__Recorded data__
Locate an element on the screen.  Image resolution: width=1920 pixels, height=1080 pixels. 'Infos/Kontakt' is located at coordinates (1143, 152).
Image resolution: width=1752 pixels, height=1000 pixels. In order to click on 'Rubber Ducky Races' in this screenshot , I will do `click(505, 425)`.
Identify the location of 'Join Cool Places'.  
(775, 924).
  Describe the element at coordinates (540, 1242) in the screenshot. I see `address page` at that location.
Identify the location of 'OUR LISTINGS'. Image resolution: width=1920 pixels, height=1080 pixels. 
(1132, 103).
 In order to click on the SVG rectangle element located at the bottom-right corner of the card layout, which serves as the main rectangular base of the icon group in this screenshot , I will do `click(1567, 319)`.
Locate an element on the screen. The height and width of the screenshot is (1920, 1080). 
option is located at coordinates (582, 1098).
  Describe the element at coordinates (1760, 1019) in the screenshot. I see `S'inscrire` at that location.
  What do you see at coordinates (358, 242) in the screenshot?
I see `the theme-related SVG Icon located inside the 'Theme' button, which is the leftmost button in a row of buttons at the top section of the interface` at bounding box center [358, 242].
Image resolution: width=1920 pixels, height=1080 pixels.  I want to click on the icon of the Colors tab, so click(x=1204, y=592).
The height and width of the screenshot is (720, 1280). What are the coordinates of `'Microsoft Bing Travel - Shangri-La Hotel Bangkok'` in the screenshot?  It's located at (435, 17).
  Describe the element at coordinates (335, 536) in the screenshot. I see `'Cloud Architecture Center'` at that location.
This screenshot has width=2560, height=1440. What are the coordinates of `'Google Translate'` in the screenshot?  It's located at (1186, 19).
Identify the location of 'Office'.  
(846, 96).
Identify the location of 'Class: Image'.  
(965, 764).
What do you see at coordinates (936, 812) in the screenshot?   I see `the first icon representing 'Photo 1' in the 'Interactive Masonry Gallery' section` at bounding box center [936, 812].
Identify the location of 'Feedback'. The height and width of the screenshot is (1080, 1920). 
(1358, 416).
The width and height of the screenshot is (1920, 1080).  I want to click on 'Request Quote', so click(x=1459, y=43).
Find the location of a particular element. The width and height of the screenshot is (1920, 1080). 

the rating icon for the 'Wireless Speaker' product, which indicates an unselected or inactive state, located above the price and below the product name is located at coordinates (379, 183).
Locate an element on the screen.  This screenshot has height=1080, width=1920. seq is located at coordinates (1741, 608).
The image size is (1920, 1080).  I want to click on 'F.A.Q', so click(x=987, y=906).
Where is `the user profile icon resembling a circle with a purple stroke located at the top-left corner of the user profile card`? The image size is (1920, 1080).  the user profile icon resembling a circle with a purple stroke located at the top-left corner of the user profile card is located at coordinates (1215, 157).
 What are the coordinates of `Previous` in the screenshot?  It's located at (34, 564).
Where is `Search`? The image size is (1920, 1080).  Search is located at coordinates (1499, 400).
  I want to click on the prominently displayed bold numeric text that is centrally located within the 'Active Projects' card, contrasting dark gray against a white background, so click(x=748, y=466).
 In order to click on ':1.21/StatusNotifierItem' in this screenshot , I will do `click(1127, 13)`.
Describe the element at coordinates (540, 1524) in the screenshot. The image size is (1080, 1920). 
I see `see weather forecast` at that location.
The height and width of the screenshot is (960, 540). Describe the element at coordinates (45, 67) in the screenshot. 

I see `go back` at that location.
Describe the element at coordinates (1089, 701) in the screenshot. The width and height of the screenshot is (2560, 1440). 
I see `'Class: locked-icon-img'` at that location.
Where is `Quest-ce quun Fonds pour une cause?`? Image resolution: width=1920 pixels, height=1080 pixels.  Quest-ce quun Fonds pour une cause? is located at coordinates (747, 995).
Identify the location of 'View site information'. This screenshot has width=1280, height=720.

__Exercise task__
Copy every one of the items above word for word, changing nothing.

__Answer below__
Locate an element on the screen.  Image resolution: width=1920 pixels, height=1080 pixels. 'Infos/Kontakt' is located at coordinates (1143, 152).
Image resolution: width=1752 pixels, height=1000 pixels. In order to click on 'Rubber Ducky Races' in this screenshot , I will do `click(505, 425)`.
Identify the location of 'Join Cool Places'.  
(775, 924).
  Describe the element at coordinates (540, 1242) in the screenshot. I see `address page` at that location.
Identify the location of 'OUR LISTINGS'. Image resolution: width=1920 pixels, height=1080 pixels. 
(1132, 103).
 In order to click on the SVG rectangle element located at the bottom-right corner of the card layout, which serves as the main rectangular base of the icon group in this screenshot , I will do `click(1567, 319)`.
Locate an element on the screen. The height and width of the screenshot is (1920, 1080). 
option is located at coordinates (582, 1098).
  Describe the element at coordinates (1760, 1019) in the screenshot. I see `S'inscrire` at that location.
  What do you see at coordinates (358, 242) in the screenshot?
I see `the theme-related SVG Icon located inside the 'Theme' button, which is the leftmost button in a row of buttons at the top section of the interface` at bounding box center [358, 242].
Image resolution: width=1920 pixels, height=1080 pixels.  I want to click on the icon of the Colors tab, so click(x=1204, y=592).
The height and width of the screenshot is (720, 1280). What are the coordinates of `'Microsoft Bing Travel - Shangri-La Hotel Bangkok'` in the screenshot?  It's located at (435, 17).
  Describe the element at coordinates (335, 536) in the screenshot. I see `'Cloud Architecture Center'` at that location.
This screenshot has width=2560, height=1440. What are the coordinates of `'Google Translate'` in the screenshot?  It's located at (1186, 19).
Identify the location of 'Office'.  
(846, 96).
Identify the location of 'Class: Image'.  
(965, 764).
What do you see at coordinates (936, 812) in the screenshot?   I see `the first icon representing 'Photo 1' in the 'Interactive Masonry Gallery' section` at bounding box center [936, 812].
Identify the location of 'Feedback'. The height and width of the screenshot is (1080, 1920). 
(1358, 416).
The width and height of the screenshot is (1920, 1080).  I want to click on 'Request Quote', so click(x=1459, y=43).
Find the location of a particular element. The width and height of the screenshot is (1920, 1080). 

the rating icon for the 'Wireless Speaker' product, which indicates an unselected or inactive state, located above the price and below the product name is located at coordinates (379, 183).
Locate an element on the screen.  This screenshot has height=1080, width=1920. seq is located at coordinates (1741, 608).
The image size is (1920, 1080).  I want to click on 'F.A.Q', so click(x=987, y=906).
Where is `the user profile icon resembling a circle with a purple stroke located at the top-left corner of the user profile card`? The image size is (1920, 1080).  the user profile icon resembling a circle with a purple stroke located at the top-left corner of the user profile card is located at coordinates (1215, 157).
 What are the coordinates of `Previous` in the screenshot?  It's located at (34, 564).
Where is `Search`? The image size is (1920, 1080).  Search is located at coordinates (1499, 400).
  I want to click on the prominently displayed bold numeric text that is centrally located within the 'Active Projects' card, contrasting dark gray against a white background, so click(x=748, y=466).
 In order to click on ':1.21/StatusNotifierItem' in this screenshot , I will do `click(1127, 13)`.
Describe the element at coordinates (540, 1524) in the screenshot. The image size is (1080, 1920). 
I see `see weather forecast` at that location.
The height and width of the screenshot is (960, 540). Describe the element at coordinates (45, 67) in the screenshot. 

I see `go back` at that location.
Describe the element at coordinates (1089, 701) in the screenshot. The width and height of the screenshot is (2560, 1440). 
I see `'Class: locked-icon-img'` at that location.
Where is `Quest-ce quun Fonds pour une cause?`? Image resolution: width=1920 pixels, height=1080 pixels.  Quest-ce quun Fonds pour une cause? is located at coordinates (747, 995).
Identify the location of 'View site information'. This screenshot has width=1280, height=720.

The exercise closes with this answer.